Se ho disprezzato la causa del mio servo o della mia serva, quando si contendevano con me;

ver. 13. Se ho disprezzato la causa dei miei molti, erranti, ecc. ] I servi di un tempo (soprattutto tra i pagani) erano semplici schiavi dei loro padroni secondo la carne, che avevano il potere di usarli a loro piacimento, come facevano con il loro bestiame. Un servo (dice Aristotele) è lo strumento del padrone, e tutto il suo ολων εκεινου. Potrebbe far loro quello che vuole, dice Seneca, anche togliendo loro la vita, senza pericolo di legge.

Ma Giobbe tenne con lo stesso Seneca, che posse et nolle nobile est; e che in alcuni casi Nimis angusta innocentia est, ad legem bonum esse; che il massimo del diritto è il massimo del torto; e che in seguito verrà una resa dei conti, la cui previdenza lo sgomentò e lo indusse a fare bene i suoi servi, quando avrebbe potuto opprimerli e tiranneggiarli su di loro; come ora fanno i turchi con i loro galeotti.

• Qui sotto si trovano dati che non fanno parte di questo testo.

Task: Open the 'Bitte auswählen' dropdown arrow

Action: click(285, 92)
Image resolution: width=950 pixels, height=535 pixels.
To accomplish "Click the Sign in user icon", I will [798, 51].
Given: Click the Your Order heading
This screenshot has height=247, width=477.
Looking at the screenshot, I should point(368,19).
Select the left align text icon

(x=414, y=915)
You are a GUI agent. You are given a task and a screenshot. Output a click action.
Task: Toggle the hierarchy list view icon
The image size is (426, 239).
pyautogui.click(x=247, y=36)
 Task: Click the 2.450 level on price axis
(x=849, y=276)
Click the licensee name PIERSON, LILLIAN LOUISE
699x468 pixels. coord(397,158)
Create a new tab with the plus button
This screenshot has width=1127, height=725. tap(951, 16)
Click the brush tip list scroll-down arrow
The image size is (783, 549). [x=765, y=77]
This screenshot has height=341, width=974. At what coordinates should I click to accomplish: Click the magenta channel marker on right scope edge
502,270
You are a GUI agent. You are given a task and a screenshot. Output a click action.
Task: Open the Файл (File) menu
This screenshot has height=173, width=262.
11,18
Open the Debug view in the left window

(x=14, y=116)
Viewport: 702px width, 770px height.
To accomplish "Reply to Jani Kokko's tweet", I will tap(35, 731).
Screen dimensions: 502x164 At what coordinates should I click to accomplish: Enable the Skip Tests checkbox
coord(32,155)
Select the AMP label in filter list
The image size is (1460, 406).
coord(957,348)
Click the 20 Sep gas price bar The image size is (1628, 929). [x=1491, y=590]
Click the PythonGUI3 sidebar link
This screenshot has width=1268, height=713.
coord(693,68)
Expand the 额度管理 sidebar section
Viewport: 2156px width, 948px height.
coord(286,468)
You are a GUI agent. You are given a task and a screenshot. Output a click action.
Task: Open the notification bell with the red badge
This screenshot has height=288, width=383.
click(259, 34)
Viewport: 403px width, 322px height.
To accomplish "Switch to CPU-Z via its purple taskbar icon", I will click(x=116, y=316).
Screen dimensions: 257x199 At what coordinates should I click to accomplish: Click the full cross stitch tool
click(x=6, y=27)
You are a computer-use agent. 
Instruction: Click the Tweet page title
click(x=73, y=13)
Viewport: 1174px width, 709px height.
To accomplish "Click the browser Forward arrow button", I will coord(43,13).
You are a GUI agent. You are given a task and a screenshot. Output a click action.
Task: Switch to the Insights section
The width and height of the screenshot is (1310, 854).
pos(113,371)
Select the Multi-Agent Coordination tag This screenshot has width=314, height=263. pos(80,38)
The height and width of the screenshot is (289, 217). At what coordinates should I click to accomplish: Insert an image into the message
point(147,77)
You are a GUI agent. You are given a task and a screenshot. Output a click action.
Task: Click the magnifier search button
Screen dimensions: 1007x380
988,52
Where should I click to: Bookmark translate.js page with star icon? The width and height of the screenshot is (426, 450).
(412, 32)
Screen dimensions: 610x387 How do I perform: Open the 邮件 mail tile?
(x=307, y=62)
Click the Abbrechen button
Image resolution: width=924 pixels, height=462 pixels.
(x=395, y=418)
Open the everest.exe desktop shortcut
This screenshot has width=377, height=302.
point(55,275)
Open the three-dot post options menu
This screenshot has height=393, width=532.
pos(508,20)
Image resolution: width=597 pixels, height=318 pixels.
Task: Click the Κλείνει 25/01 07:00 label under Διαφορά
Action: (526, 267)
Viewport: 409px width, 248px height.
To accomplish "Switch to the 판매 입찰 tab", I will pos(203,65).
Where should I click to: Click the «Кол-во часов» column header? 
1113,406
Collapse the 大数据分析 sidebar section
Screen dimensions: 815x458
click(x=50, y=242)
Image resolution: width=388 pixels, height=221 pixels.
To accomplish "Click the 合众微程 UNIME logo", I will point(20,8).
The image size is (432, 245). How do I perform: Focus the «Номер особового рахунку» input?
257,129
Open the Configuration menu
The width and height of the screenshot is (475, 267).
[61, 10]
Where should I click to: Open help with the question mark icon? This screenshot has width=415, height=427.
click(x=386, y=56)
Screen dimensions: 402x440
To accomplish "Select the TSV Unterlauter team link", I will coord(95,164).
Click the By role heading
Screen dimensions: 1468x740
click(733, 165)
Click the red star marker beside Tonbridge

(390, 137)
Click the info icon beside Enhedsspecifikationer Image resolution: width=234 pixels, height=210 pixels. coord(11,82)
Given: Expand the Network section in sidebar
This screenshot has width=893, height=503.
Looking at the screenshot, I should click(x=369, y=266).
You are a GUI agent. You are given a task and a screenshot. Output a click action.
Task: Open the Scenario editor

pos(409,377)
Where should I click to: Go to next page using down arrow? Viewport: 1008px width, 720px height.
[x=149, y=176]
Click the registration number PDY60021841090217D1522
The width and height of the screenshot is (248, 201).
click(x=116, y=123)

Dell'arcivescovo Cranmer si dice che non si sia mai infuriato così tanto con nessuno dei suoi domestici come una volta tanto da chiamare i più meschini varlet o furfante con rabbia. Tremellio, che fu per qualche tempo ospitato in casa sua, ne dice che era schola vel palaestra pietatis et literarum, una scuola o asilo di pietà e di erudizione. E quindi che meraviglia che c'era così buon accordo tra lui e la sua famiglia, quando c'era un adempimento così attento dei doveri domestici, e non era un uomo migliore di un padrone? Pensa lo stesso di Giobbe, potrebbero verificarsi malcontenti in casa sua, e potrebbero essere avanzate lamentele, che ha ascoltato con pazienza, e poi rimettere tutto a posto, facendo in modo che potesse essere amato e temuto da tutti intorno a lui.